Jack Vance (real name John Holbrook Vance) was born in 1916, and died in 2013. He was one of the most original of SF writers, and had a remarkably characteristic prose style. He has been one of my favorite writers for a long time.

(Cover by Ed Emshwiller)

Somehow right from the beginning Don Wollheim decided that Jack Vance books should be backed with Jack Vance books. Did he think Vance so individual an author, so unique in appeal, that he was best marketed as a unit? At any rate, this is the first of 7 Ace Doubles (not counting reprints and repairings) to feature Vance, and all but one of them had Vance on both sides. This book features two novels originally printed in single issues of Standard Magazines/Better Publications pulps: Big Planet in the September 1952 Startling Stories, and Slaves of the Klau, under the title "Planet of the Damned", in the December 1952 Space Stories. Both original magazine publications were full-length novels, in fact, both were longer than the subsequent book versions. Big Planet was abridged for its hard cover publication by Avalon in 1957, and this shorter version is the one reprinted in this Ace Double. It is a bit over 50,000 words long, while the magazine publication was at least 60,000 words. Slaves of the Klau is more like 42,000 words in this edition, and it was somewhat over 50,000 words in the magazine. The original versions of each were restored in the Underwood-Miller limited editions of 1978 and 1982 respectively, with Slaves of the Klau retitled Gold and Iron. (Its third title.) For the Vance Integral Edition Vance's original, darker, ending to Gold and Iron was restored (I'm not sure if that's the case with the Underwood-Miller book.) I have also read somewhere that a longer manuscript version of Big Planet, cut for first publication, was later lost -- I'm not sure if that's true, or if that's someone's garbled version of the the way it was cut for the early book editions.

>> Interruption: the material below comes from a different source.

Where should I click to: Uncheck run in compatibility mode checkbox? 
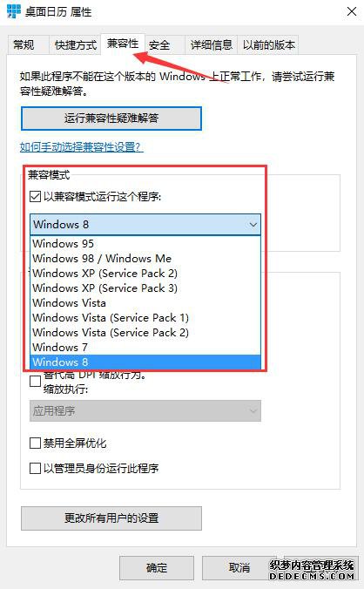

Big Planet is one of Vance's best remembered early novels, and justifiably so. He had not yet quite developed his mature prose style (except for much of The Dying Earth), but traces of it definitely shine through in this book. And his delight in inventing odd societies is fully evident, as well as his usual hint of misogynism. (The latter present too in Slaves of the Klau.) Moreover, while Big Planet is to some extent a travelogue (one of Vance's most preferred modes), it also has a decently constructed plot with a satisfactory resolution.

Big Planet is a very large metal poor planet, fully inhabitable by humans. It has become a sort of repository for misfits tired of the regimented life on Earth, and a vast array of oddball groups have settled there over the centuries. The lack of long distance communications, and the sheer size of the planet, have meant that most societies have stayed fairly independent and isolated. But now it appears that one ruler, the Bajarnum of Beaujolais, has designs on conquering a large part of the planet. A new commission has been sent from Earth, led by Claude Glystra, to try to stop the Bajarnum, who is actually an Earthman named Charley Lysidder. But their ship is sabotaged, and they crashland near Beaujolais, but 40,000 miles from the Earth Enclave.

Glystra and his fellow survivors decide to try to make it to the Enclave -- but they have only local transport for their journey. Joined by a beautiful local girl, they begin the long journey. The novel, then, consists of this perilous trip, during which member after member of the group meets his death. They encounter some of the Bajarnum's soldiers amid a forest inhabited by men living in treehouses, nomadic raiders, a dangerous river crossing menaced by a plesiosaur-like monster, a town called Kirstendale with a delightful economic system that seems to allow everyone to live in luxury, an elevated sail-propelled sort of train (an idea he reused in one of his much later Anome books), and finally the Oracle of Myrtlesee. Glystra quickly realizes that one of their number must be a traitor, but who he cannot guess.

(Cover by Ed Valigursky)
Finally, at the Oracle, Glystra is able to make use of the Oracle's remarkable properties combined with a fortuitous discovery to take control of the situation. And too he encounters Charley Lysidder ... and also the traitor in their group. Things are resolved nicely enough: a very entertaining, clever, and colorful story, if not the equal of his best novels.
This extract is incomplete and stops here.